Critique : La Solitude des nombres premiers

Simon Riaux | 3 mai 2011
Simon Riaux | 3 mai 2011
La Solitude des nombres premier est un film qui n'en finit pas de dérouter, et l'on ne l'en blâmera pas. Comédie romantique, drame intimiste, film d'horreur, conte baroque, l'oeuvre de Saverio Costanzo est tout cela à la fois. En choisissant de suivre deux personnages à travers quatre époques de leur vie, soit sur une vingtaine d'années, le réalisateur ne s'est pas rendu la tâche aisée, loin de là, mais plutôt que de se perdre, il a su bâtir un film atypique et aussi attachant que dérangeant.

C'est son sens du cadre qui saisit en premier lieu, grâce à une composition de l'image souvent somptueuse. La forme ne parasite jamais l'action, et parvient même à lui conférer un surplus de naturalisme inattendu, comme lors d'une scène de bizutage adolescent aussi poétique qu'éprouvante. Le metteur en scène prouve à chaque séquence son inventivité, recyclant tout un pan du fantastique italien là où ne l'attendait pas, alors que s'insère parfaitement dans le récit une séquence onirique aux accents matriciels, un cauchemar végétal splendide.

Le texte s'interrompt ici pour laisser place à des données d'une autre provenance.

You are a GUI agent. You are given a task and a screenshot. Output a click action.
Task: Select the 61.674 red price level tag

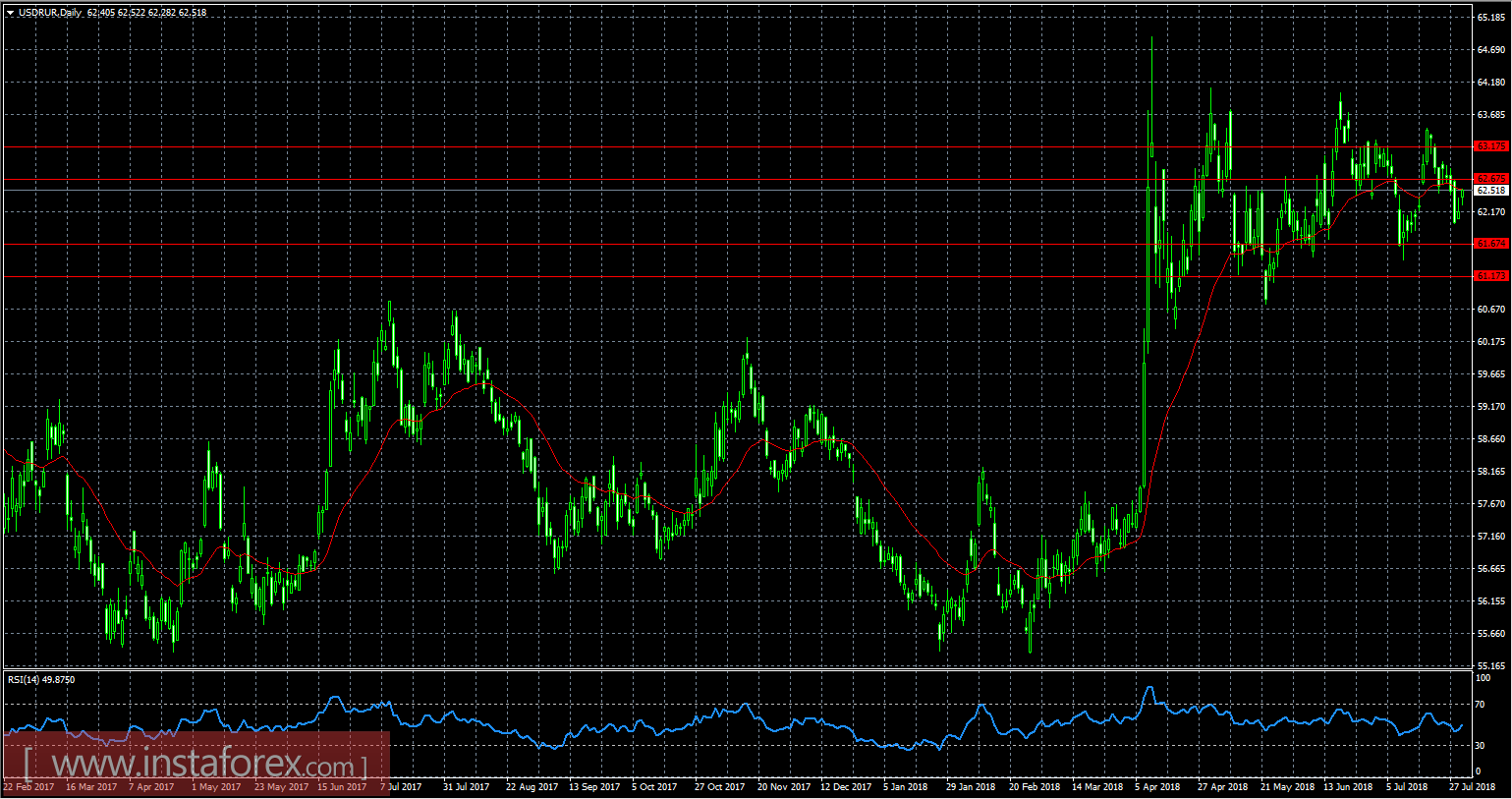click(x=1490, y=244)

Tout cela serait vain sans des comédiens à la hauteur, mais Costanzo est parvenu à composer puis diriger son casting à la perfection. Isabella Rosselini est formidable en mère tour à tour effrayée et effrayante, mais ce sont surtout Alba Rochwacher et Luca Marinelli, les nombres premiers du titre, jeunes gens doués, sensitifs et inadaptés, qui retiennent l'attention. Ils sont indissociables des adolescents qui les jouent au sortir de l'enfance, et dont l'interprétation est littéralement bluffante. Cette performance exceptionnelle s'inscrit dans le film sans le perturber, avec un naturel et une cohérence confondante, installant l'ensemble dans le laps de temps imposé par le scénario.

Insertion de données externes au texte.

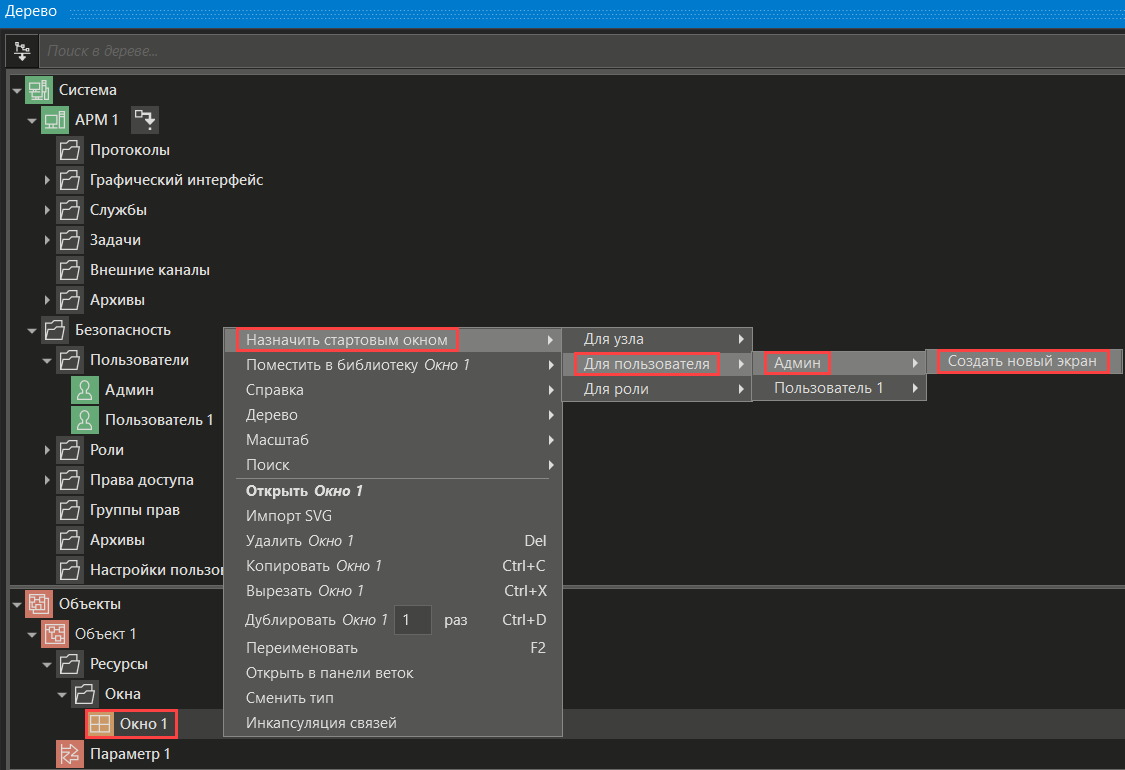Image resolution: width=1125 pixels, height=770 pixels.
Task: Click the duplicate count field
Action: [x=413, y=620]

Enfin, on sera reconnaissant à l'auteur de s'échiner à nous raconter une histoire différente, plus âpre et touchante que bien d'autres récits sentimentaux, y injectant une part de trauma et d'horreur qui dans la réalité, ne se niche jamais très loin de la passion. Pour ces deux coeurs un peu trop fragiles, marqués au fer rouge par des parents incompréhensifs, ou tout simplement dans l'erreur, l'existence ressemble à une longue pente quasi-impossible à gravir, à moins d'être ensemble. Ce point de vue, émouvant et pertinent, est peut-être la plus grande force du film.

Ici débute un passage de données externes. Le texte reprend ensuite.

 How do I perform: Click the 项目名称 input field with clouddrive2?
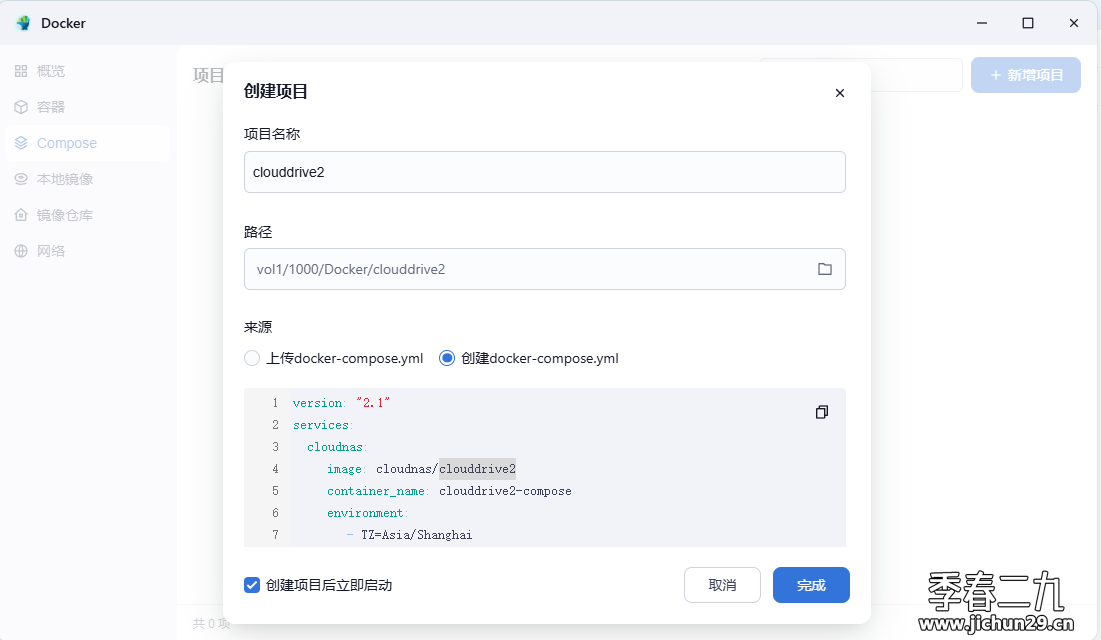(x=544, y=172)
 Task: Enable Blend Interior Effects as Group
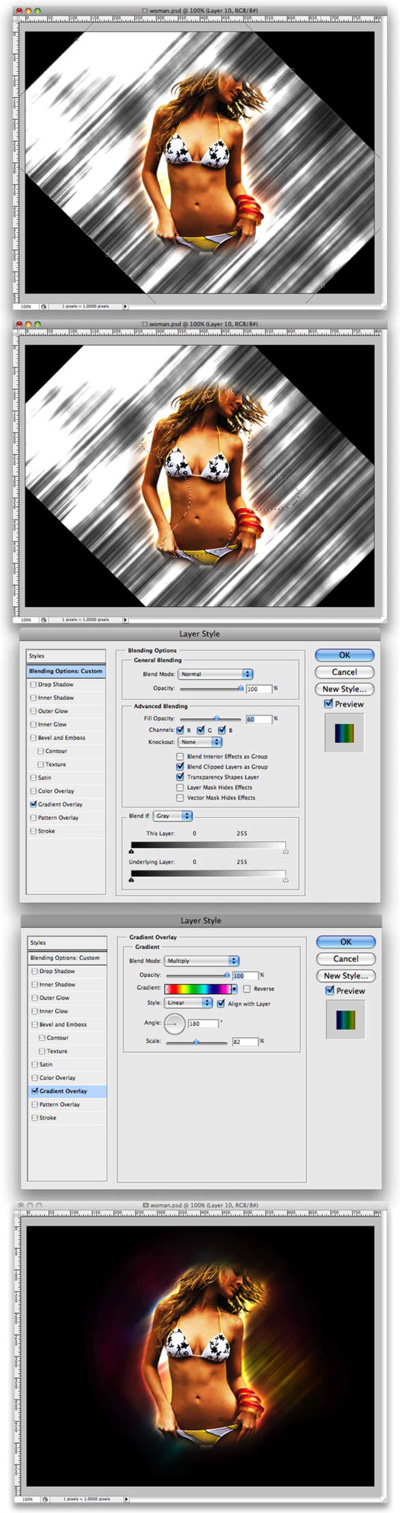pos(179,756)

Avec ce qu'il appelle son « film d'horreur sentimental, » Saverio Costanzo emprunte beaucoup à Dario Argento, une inspiration aussi surprenante que bienvenue, qui confère au couple central de son oeuvre une dimension terrible et atypique, dont le tragique n'est jamais loin. Et alors que le long-métrage s'achève sur la bande originale orageuse et hypnotisante de Mike Patton, on se demande soudainement si l'on ne vient pas de voir ce que l'on attend à chaque comédie sentimentale. Voici la preuve qu'avec le canevas le plus convenu, on peut encore faire du cinéma plutôt que de capituler devant l'assaut généralisé de la mièvrerie aseptisée.